* PROBLEM TO WORK ON:
Write out exactly the lines from the one that contains "Mute the third post's video sound" down to the last line of the material below, keeping both ends and omitting pictures.

════

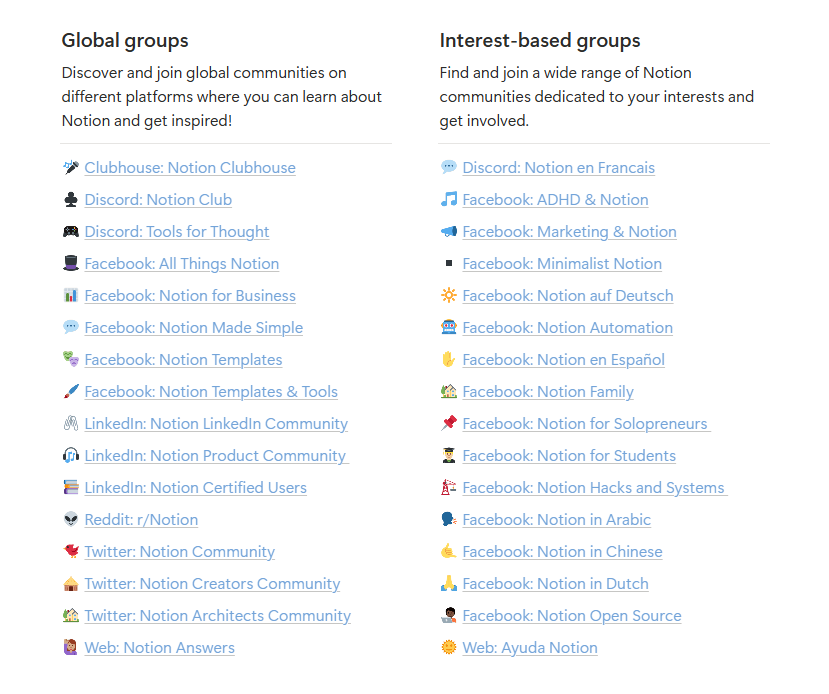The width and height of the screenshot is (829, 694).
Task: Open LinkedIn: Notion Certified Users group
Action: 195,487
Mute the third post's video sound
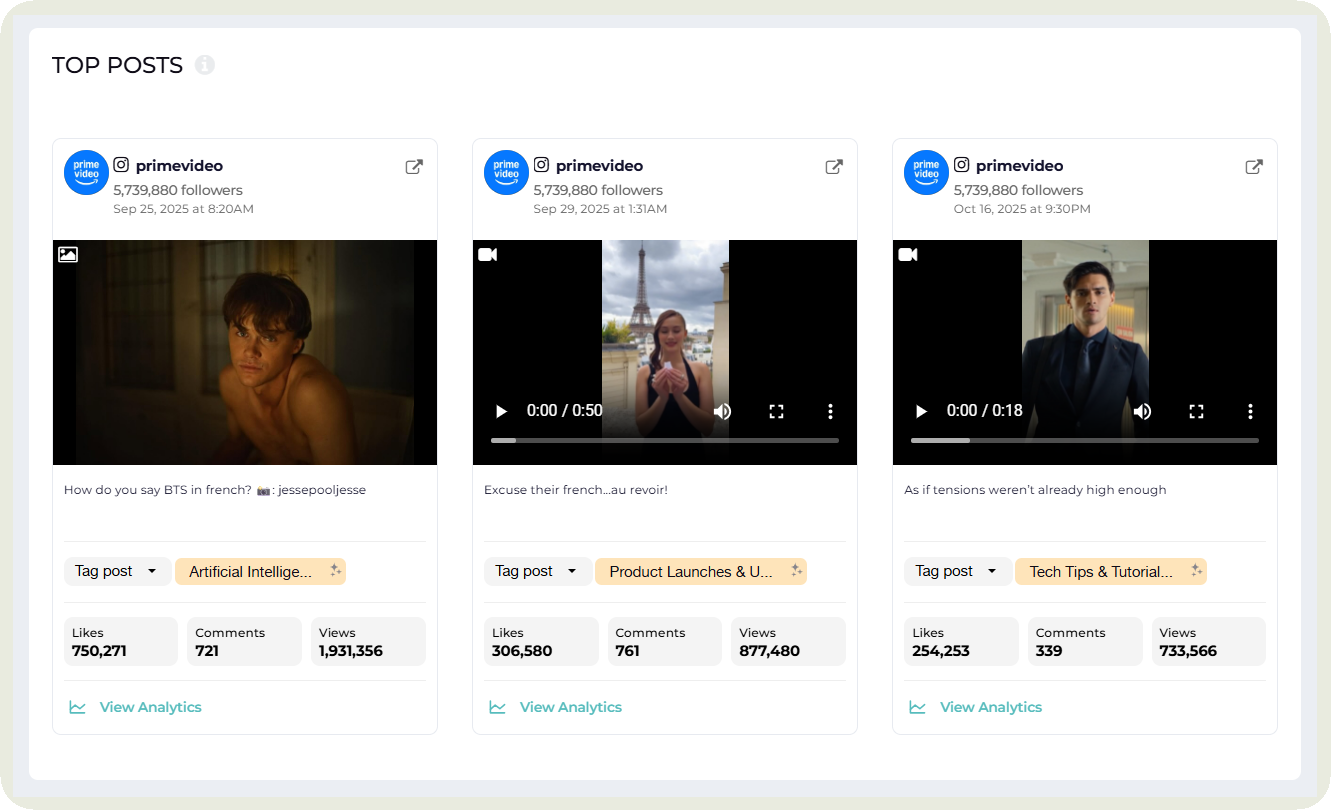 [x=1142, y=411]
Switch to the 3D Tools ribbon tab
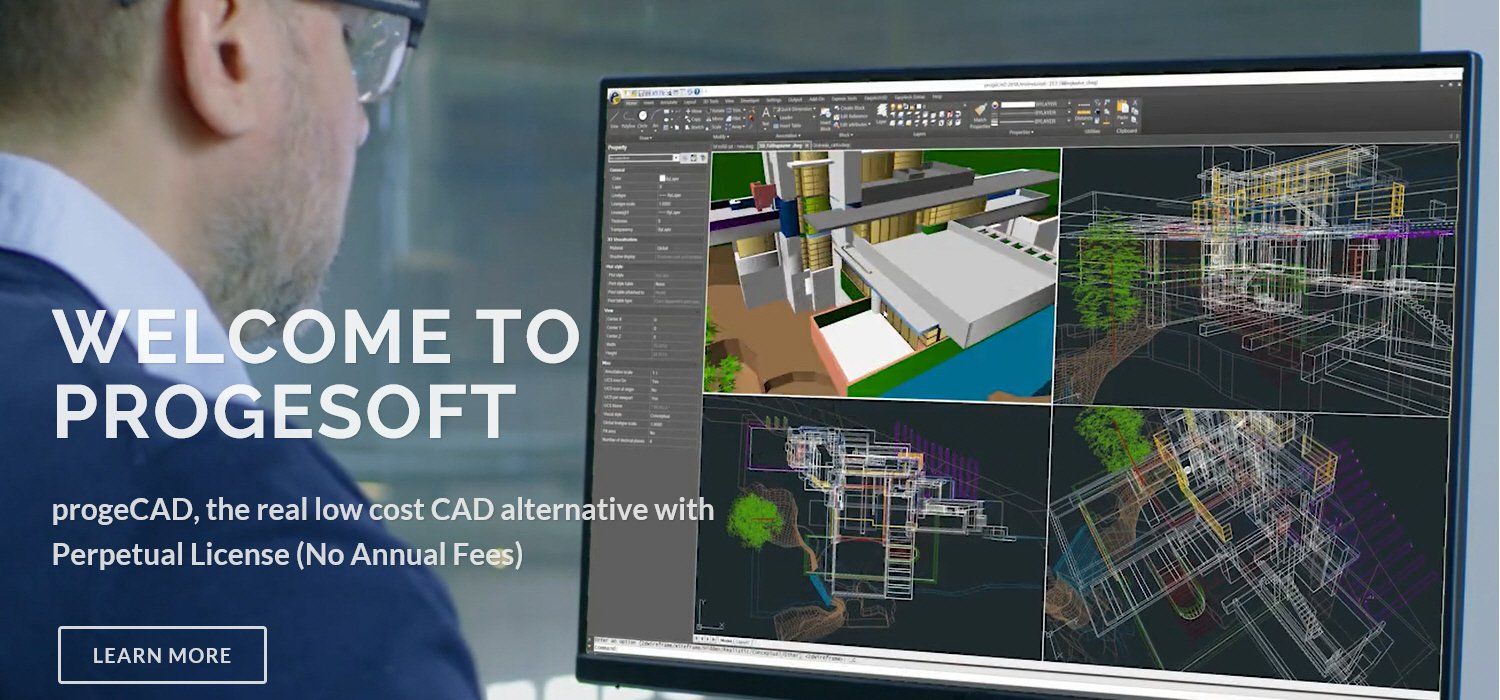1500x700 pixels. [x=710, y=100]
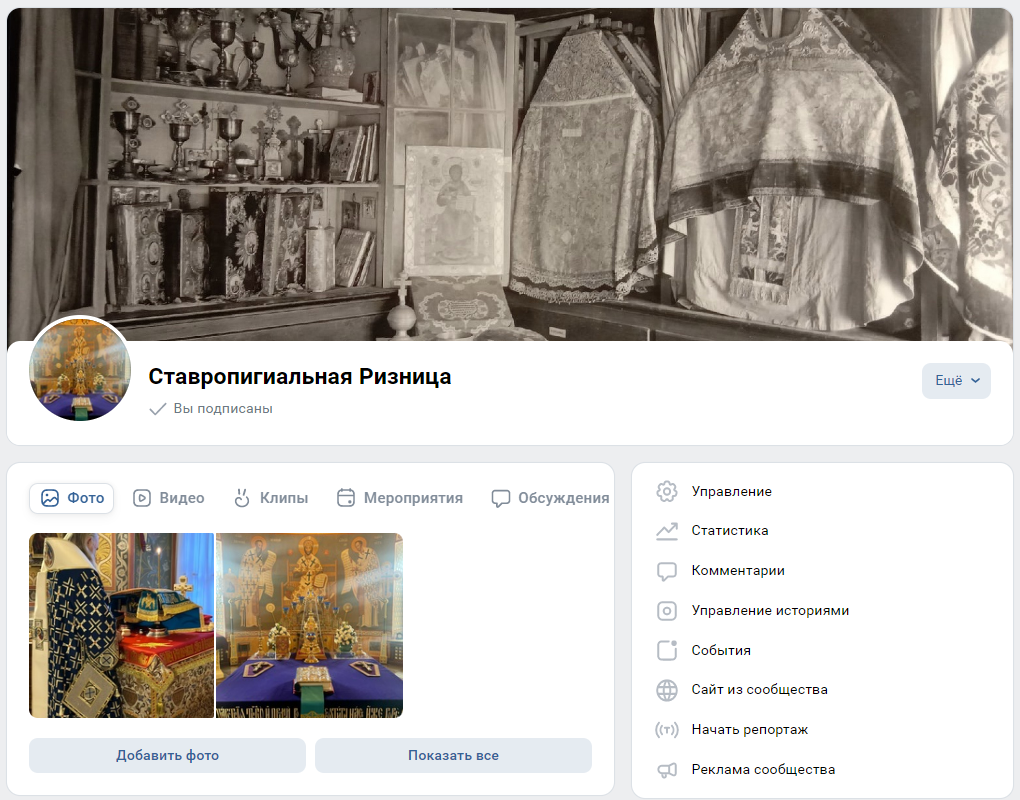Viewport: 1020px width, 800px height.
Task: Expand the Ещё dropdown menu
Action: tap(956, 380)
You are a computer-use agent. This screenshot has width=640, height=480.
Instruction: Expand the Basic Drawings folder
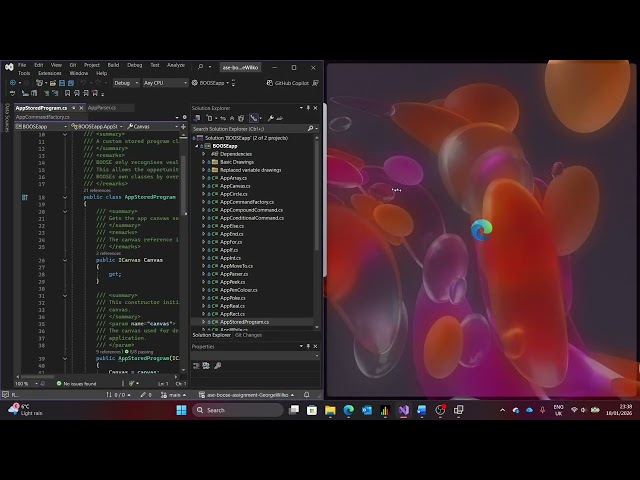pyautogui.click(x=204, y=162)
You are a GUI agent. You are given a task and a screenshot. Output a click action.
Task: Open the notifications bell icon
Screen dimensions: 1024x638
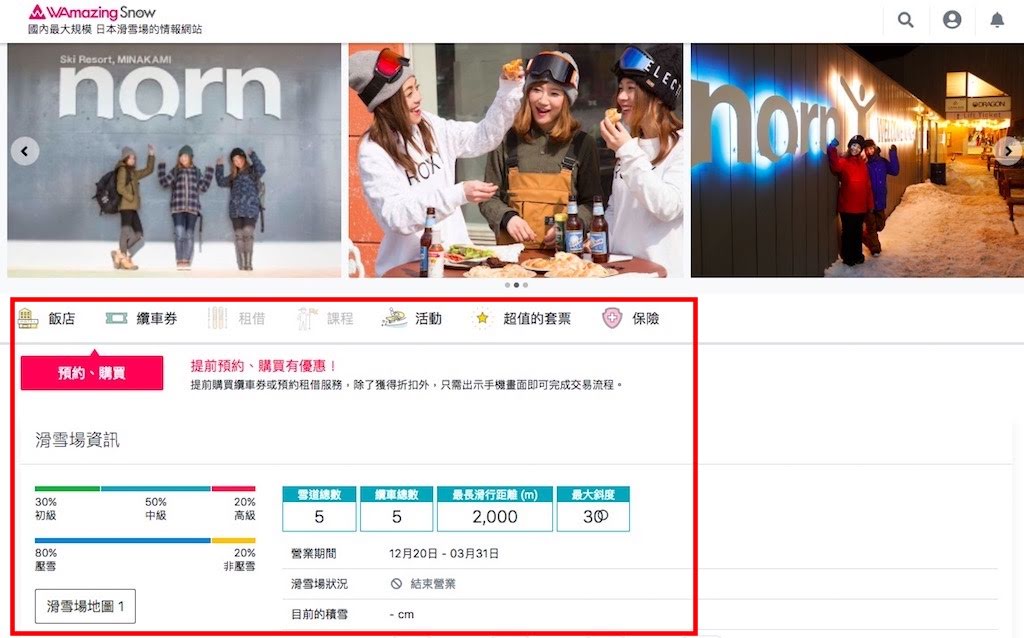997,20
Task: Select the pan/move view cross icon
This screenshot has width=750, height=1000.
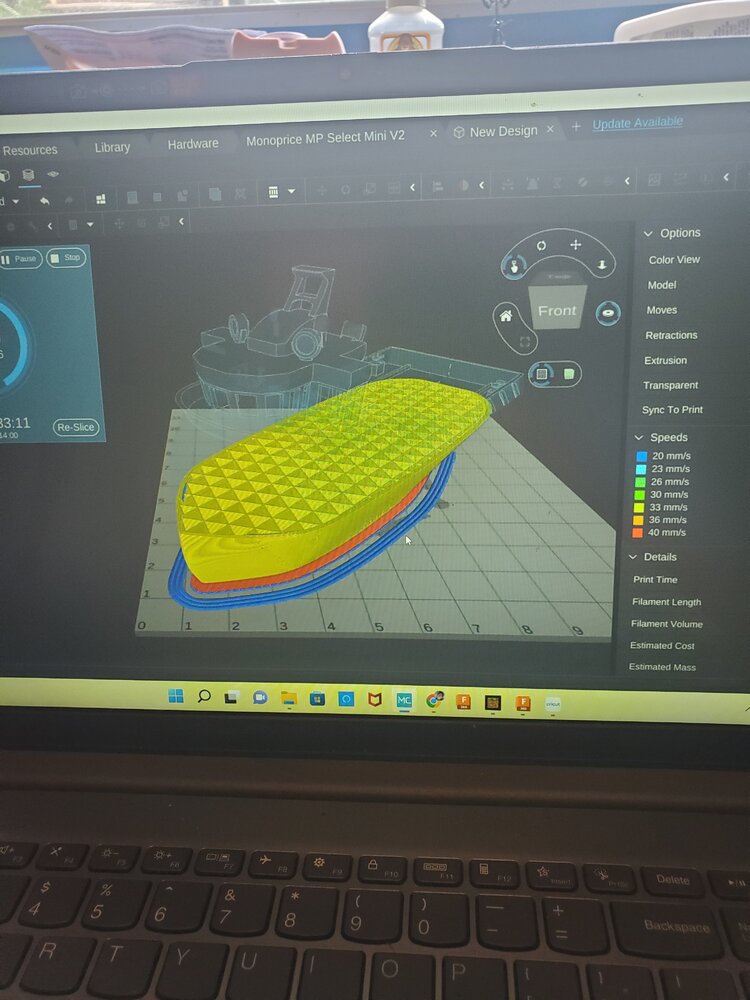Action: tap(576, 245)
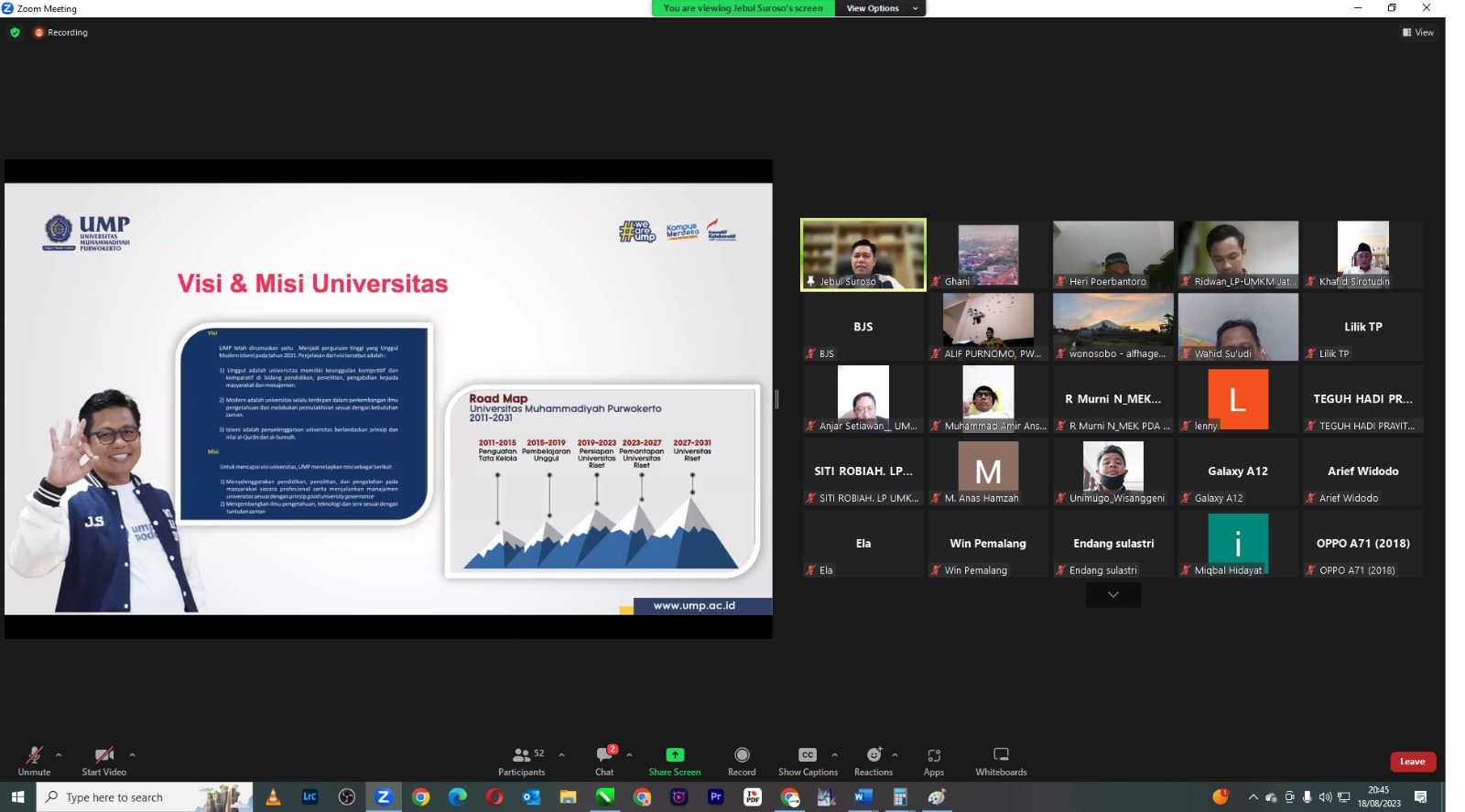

════

* RESULT:
Mute the third post's video sound
 [x=1142, y=411]
Switch to the 3D Tools ribbon tab
1500x700 pixels. [x=710, y=100]
Viewport: 1020px width, 800px height.
Task: Expand the Ещё dropdown menu
Action: tap(956, 380)
You are a computer-use agent. This screenshot has width=640, height=480.
Instruction: Expand the Basic Drawings folder
pyautogui.click(x=204, y=162)
You are a GUI agent. You are given a task and a screenshot. Output a click action.
Task: Open the notifications bell icon
Screen dimensions: 1024x638
997,20
Task: Select the pan/move view cross icon
This screenshot has width=750, height=1000.
Action: tap(576, 245)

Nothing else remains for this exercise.